→ THE TASK:
Restate word for word each line from the one containing "Click the Gilani Engineering logo" through the end of the material, and nothing more. Drop every picture.

***** AVAILABLE RECORDS *****

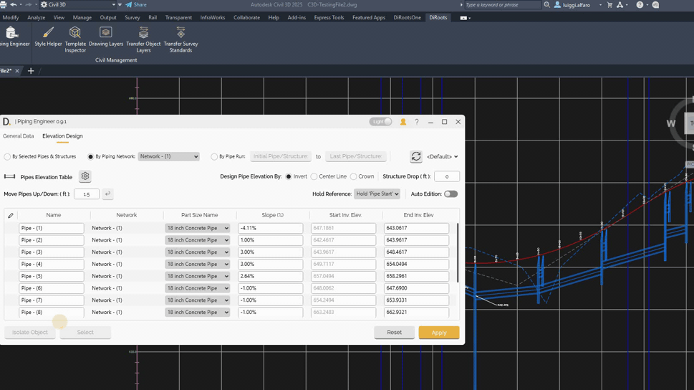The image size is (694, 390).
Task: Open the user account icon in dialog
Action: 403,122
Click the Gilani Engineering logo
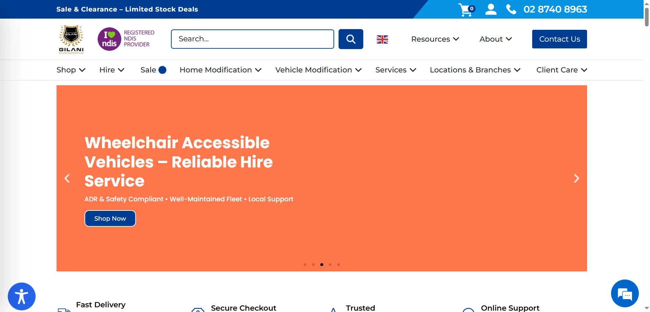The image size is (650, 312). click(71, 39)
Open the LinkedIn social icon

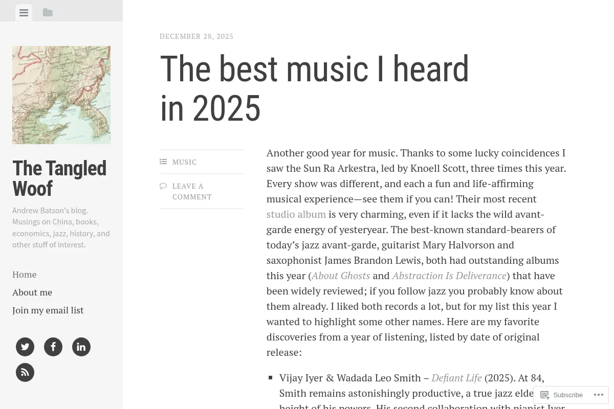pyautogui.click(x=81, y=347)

*****

→ OUTPUT OF THE TASK:
Click the Gilani Engineering logo
The image size is (650, 312). click(71, 39)
Open the LinkedIn social icon

pyautogui.click(x=81, y=347)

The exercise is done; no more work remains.